Come uscire dalla crisi del giornalismo? Se n’è parlato nella sala delle conferenze della Federazione Nazionale della Stampa Italiana, in Corso Vittorio Emanuele, nell’evento “Giornalismi nella società della disinformazione”, tenutosi in occasione del ventennale dell’agenzia garante della Comunicazione, occasione in cui è stato presentato il rapporto Agcom: “News vs. fake nel sistema dell’informazione”. Dopo una prima parte in cui sono state evidenziate le criticità della professione giornalistica, con la partecipazione del presidente dell’Ordine dei Giornalisti Carlo Verna e con un vivace dibattito tra la direttrice dell’Huffington Post Lucia Annunziata e Alessandro Barbano, la sessione pomeridiana è stata dedicata all’individuazione di soluzioni alla crisi del giornalismo, partendo da quel “plurale” nel titolo dell’evento, che mette in luce come non vi sia più un solo modo di esercitare quello che Paolo Liguori chiama “il mestiere”, ma che ne esistano tante sfaccettature, così tante da dover essere necessario prevederne un adeguato riconoscimento: “Le nuove figure del giornalismo le abbiamo incluse nel contratto invece di adeguarle” ha detto il presidente di Confindustria Radio Tv Franco Siddi.
Di nuovi giornalismi ha parlato il direttore della comunicazione esterna di Eni, Marco Bardazzi, nel suo intervento in cui ha dato una prospettiva futura ineludibile per chi intende affrontare il giornalismo a livello metodologico: “Non è rinviabile la necessità di approfondire i temi di intelligenza artificiale e di come vivere la realtà aumentata in modo diverso, come gestire audio e podcast e analisi dei dati, per produrre contenuti, data driver, in modo che vadano a intercettare i desideri veri delle persone ed entrare nel dibattito delle community, che col giornalismo tradizionale non riusciamo a penetrare – ha esordito – Nelle redazioni serve apertura a contaminazione. Lavorare fianco a fianco con data analyst, graphic designer è faticosissimo, ma estremamente interessante e affascinante per immaginare contenuti nuovi. La creatività del giornalismo e la nuova professionalità possono portare spunti nuovi per raccontare in modo diverso ciò che interessa alle aziende”. Proprio sul versante aziende, Bardazzi ha inteso approfondire il discorso, parlando di “native advertising”, modalità che vede le società in prima fila per cercare nuove narrazioni efficaci di comunicazione: “Nelle aziende c’è fame di giornalismo. C’è bisogno di raccontare e di avere chi sa raccontare le storie. È un’opportunità sfruttata poco in Italia: il New York Times ha creato TBrand studio, Axel Springer ha il studio, Bbc Storyworks è il laboratorio di sviluppo di branded content della BBC. Nel gruppo Eni ci stiamo provando con Agi, rafforzando quello che riguarda produzione giornalistica con lavoro fatto sul fact checking, trovando altre fonti di ricavo – ha affermato Bardazzi – I giornalisti hanno modo di raccontare che non è dei pubblicitari, non dei giornalisti né di altri”.

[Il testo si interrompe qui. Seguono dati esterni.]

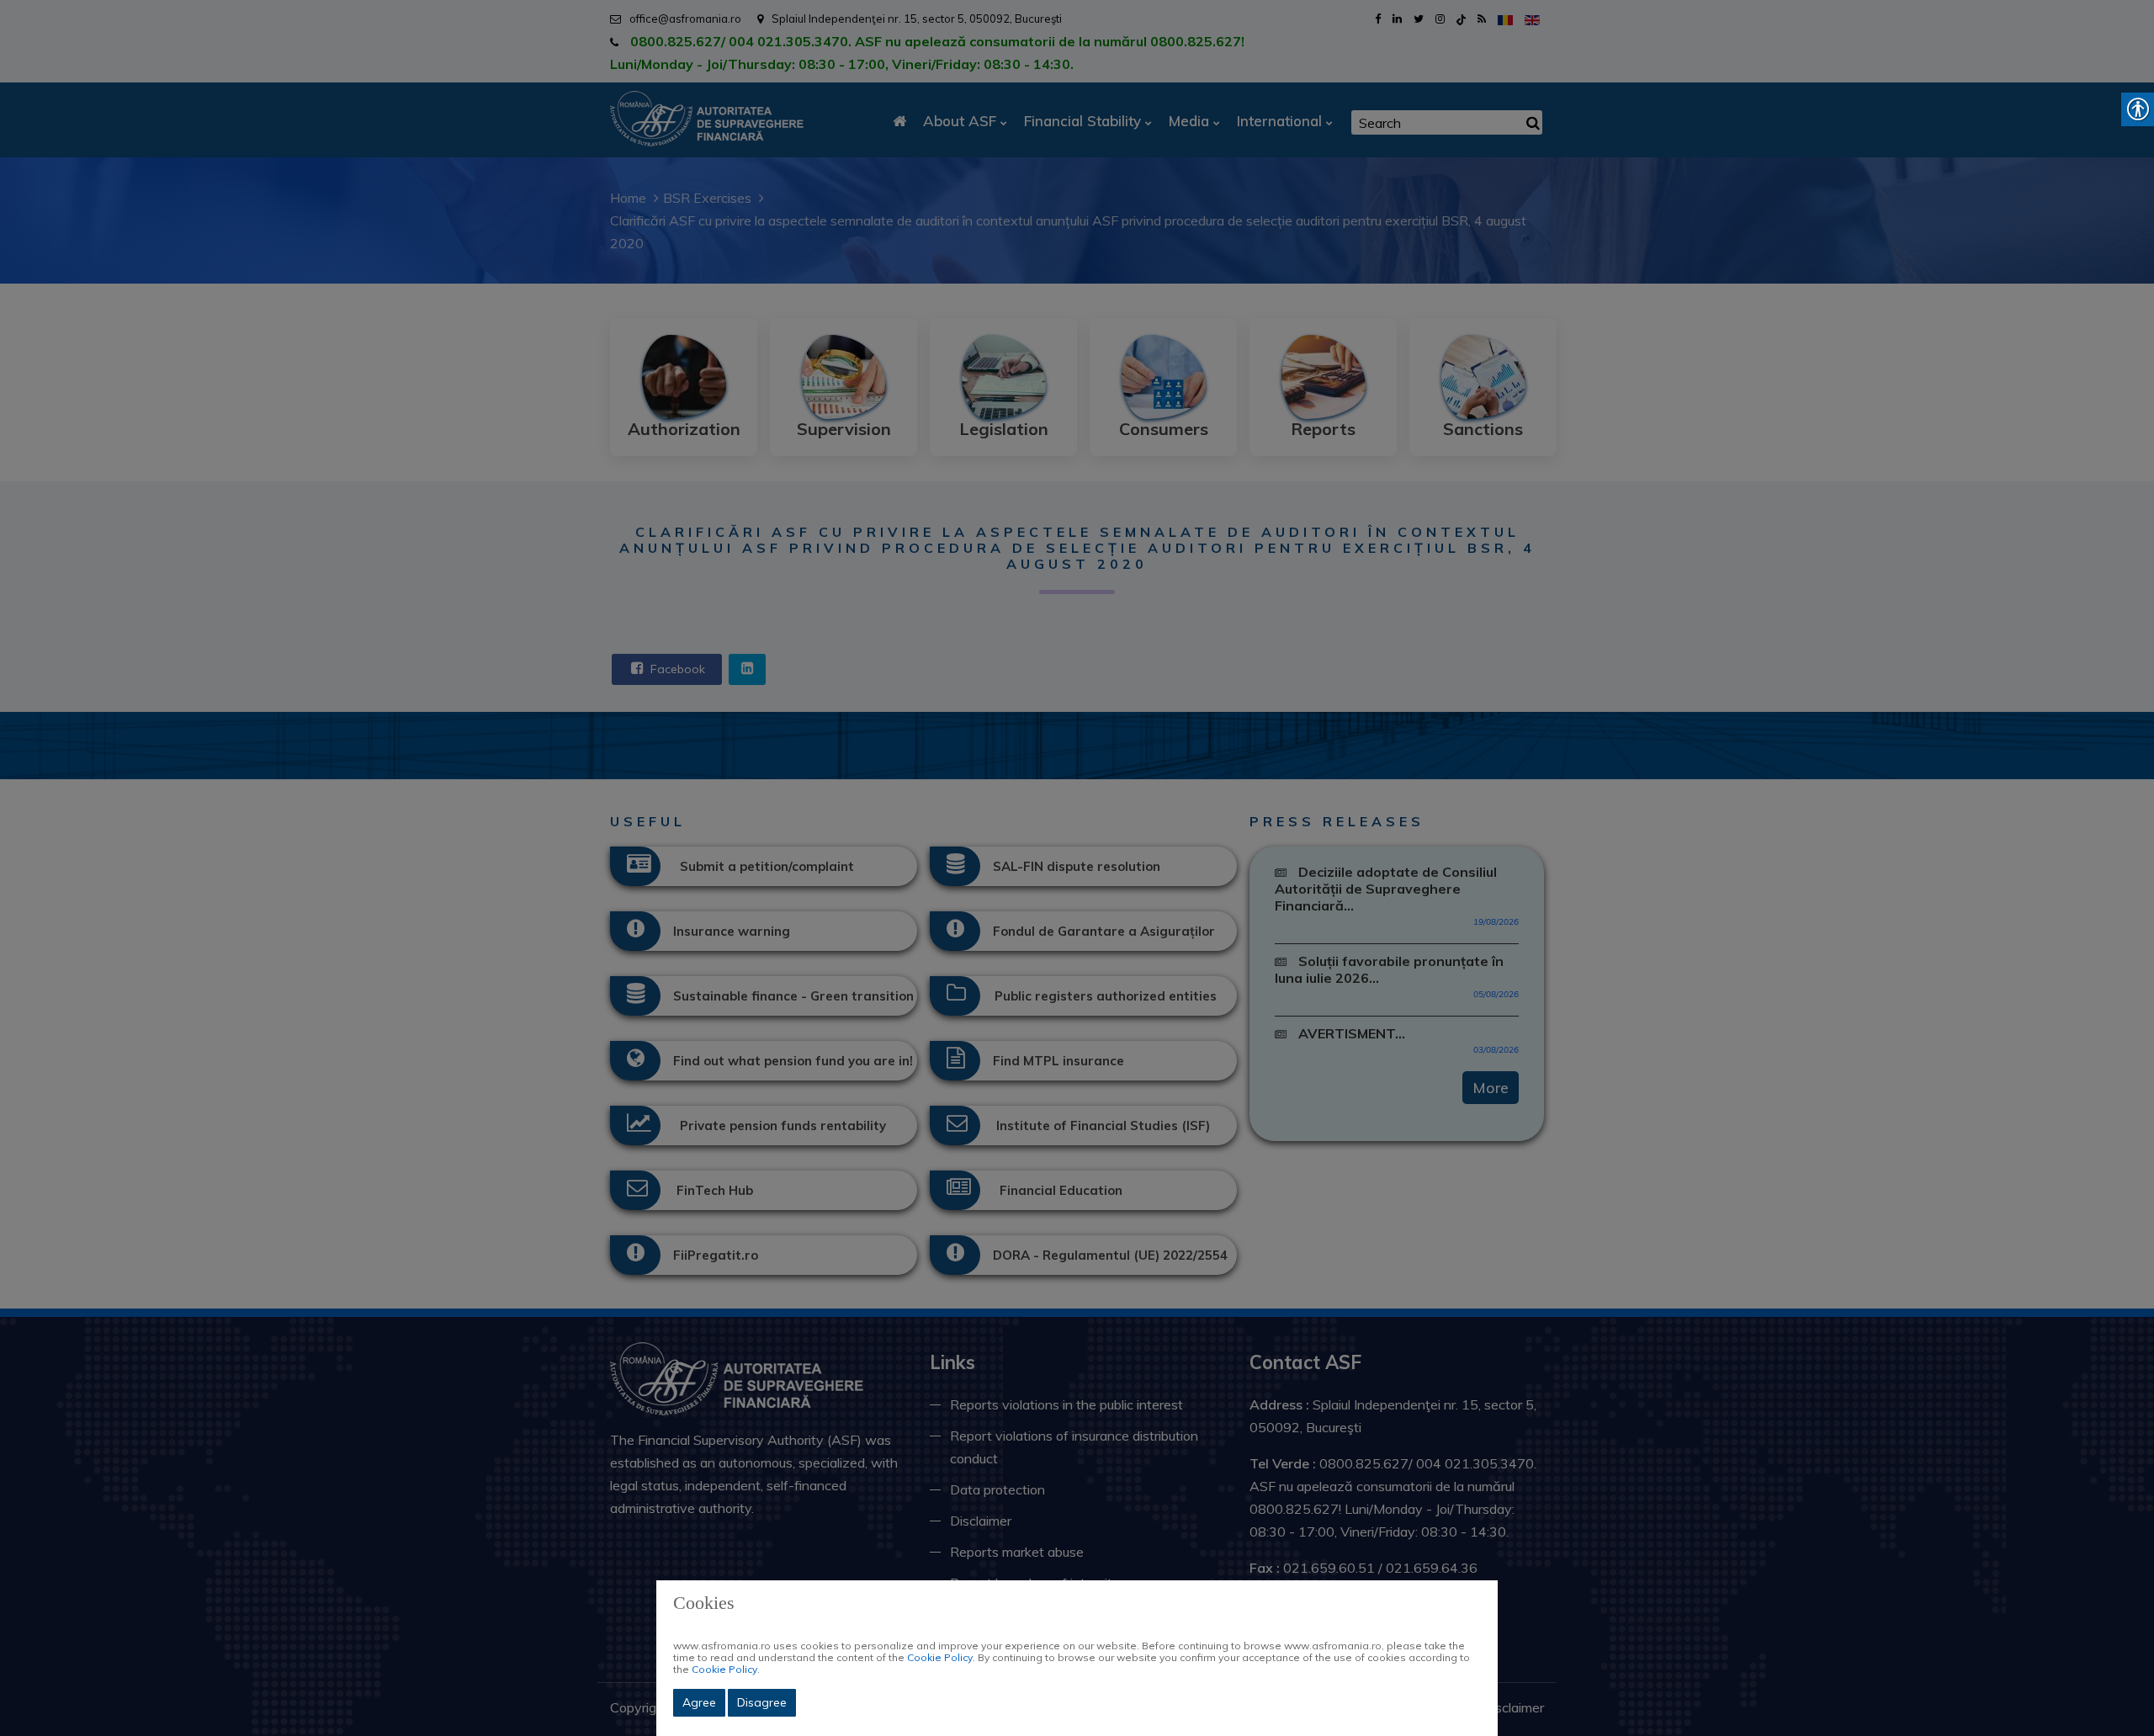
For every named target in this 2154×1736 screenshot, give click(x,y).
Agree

A chiudere l’incontro è intervenuto Paolo Liguori, prima delle conclusioni affidate al commissario AgCom Antonio Nicita – con il commissario Mario Morcellini organizzatore e moderatore dell’incontro – che ha rimarcato il ritardo dell’Italia nelle soluzioni legate al nuovo approccio digitale: “Il problema di oggi è complementare: abbiamo ritardo enome di formazione digitale in italia. C’è più domanda e investimento sul digitale che giovani formati per il digitale. Pensiamo solo a quello che sta investendo le aziende: ora c’è il 5g. Questa roba qua è già dentro, applicazione del digitale alle cose, da oggetto a oggetto. C’è una carenza di almeno 150mila giovani formati nel digitale. Si parla di azienda italia. L’azienda editoria è ancora più arretrata culturalmente”.
Il futuro è nelle nuove modalità di distribuzione e di creazione dei contenuti, non nella riproposizione di contenuti “classici”, prosegue Liguori, ricordando il caso Corriere, che per non tagliare ha implementato la produzione di speciali cartacei come contenitori di pubblicità: “Le possibilità di comunicare non sono aumentate, sono decuplicate. C’è molto più da dire e molto più spazio per dirlo”.